Private tutoring in Eastern Europe and Central Asia: policy choices and implications

Pages 327-344 | Published online: 26 Nov 2009
 

Abstract

Private tutoring has become increasingly visible in Eastern Europe and Central Asia since the collapse of the socialist bloc in the early 1990s. Yet, this unprecedented growth of private tutoring, in its varied forms and arrangements, has remained largely unnoticed by policymakers in the region. Based on the data from the cross‐national studies of private tutoring in 12 countries, this explorative study examines factors driving the demand for private tutoring and discusses government responses to private tutoring in Azerbaijan, Bosnia and Herzegovina, Croatia, Georgia, Lithuania, Mongolia, Poland, Slovakia, and Ukraine (research conducted in 2004–2005) and Kazakhstan, Kyrgyzstan, and Tajikistan (research conducted in 2005–2006). The article analyzes various policy contexts and examines challenges that confront education stakeholders and policymakers as they formulate their responses to the rapidly‐spreading and constantly‐changing phenomenon of private tutoring. Finally, the article discusses whether, and to what extent, the existence of regulatory mechanisms influences the scope, nature, and implications of private tutoring across the countries of Eastern Europe and Central Asia.

Notes

1. Having just entered higher education institutions, first‐year students have fresh memories of their private tutoring experiences in school, and are unlikely to feel intimidated to talk about it. Although the university sample did not represent all students leaving secondary schools in the countries surveyed, the questionnaire also asked the respondents to estimate the scope of private tutoring among their classmates.

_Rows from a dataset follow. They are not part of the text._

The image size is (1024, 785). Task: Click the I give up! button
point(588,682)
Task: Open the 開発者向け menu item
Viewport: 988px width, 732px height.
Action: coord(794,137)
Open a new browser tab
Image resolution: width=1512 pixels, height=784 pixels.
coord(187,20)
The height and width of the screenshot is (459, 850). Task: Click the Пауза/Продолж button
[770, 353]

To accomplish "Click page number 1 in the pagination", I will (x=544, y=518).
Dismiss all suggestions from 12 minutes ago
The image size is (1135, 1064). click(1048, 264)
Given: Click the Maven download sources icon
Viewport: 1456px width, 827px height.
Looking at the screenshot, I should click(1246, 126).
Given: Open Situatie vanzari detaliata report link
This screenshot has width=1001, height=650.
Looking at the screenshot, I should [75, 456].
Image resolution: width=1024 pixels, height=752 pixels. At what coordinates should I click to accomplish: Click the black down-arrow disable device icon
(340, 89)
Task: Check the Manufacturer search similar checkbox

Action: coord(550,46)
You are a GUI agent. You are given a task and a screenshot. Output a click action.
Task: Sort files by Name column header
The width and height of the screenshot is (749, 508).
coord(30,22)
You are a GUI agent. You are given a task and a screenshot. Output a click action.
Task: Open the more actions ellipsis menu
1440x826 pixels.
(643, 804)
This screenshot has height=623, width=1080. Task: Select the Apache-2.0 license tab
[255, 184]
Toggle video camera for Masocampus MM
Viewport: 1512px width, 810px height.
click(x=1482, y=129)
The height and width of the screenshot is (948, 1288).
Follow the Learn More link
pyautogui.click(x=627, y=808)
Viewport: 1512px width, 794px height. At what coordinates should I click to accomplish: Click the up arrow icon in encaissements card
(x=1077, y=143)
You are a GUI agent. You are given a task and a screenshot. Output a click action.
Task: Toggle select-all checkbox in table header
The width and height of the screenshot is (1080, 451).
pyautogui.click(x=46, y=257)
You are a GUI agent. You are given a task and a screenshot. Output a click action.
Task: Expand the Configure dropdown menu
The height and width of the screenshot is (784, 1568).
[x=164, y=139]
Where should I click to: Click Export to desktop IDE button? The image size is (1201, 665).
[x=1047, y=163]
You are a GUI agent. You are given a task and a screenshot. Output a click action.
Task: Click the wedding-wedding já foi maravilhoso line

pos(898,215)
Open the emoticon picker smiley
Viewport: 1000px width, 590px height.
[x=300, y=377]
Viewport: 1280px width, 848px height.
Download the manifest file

2. Medical, pharmaceutical, and art programs were excluded from the sample.

3. The Programme for International Student Assessment (PISA) is a project of the OECD designed to provide policy‐oriented international indicators of the skills and knowledge of 15‐year‐old students in the domains of reading, mathematics, and science.

4. In Azerbaijan, for example, non‐attendance related to private tutoring is rarely documented in official school statistics. Interviews with students and teachers reveal that student absence is not usually recorded officially. Fearing that they will be reprimanded for school non‐attendance by the school authorities, students pay bribes to their teachers or school directors to conceal their absence (Silova and Kazimzade Citation2006).

5. In Tajikistan, there are only a few schools from the five pilot regions introducing per capita financing of education under a World Bank loan.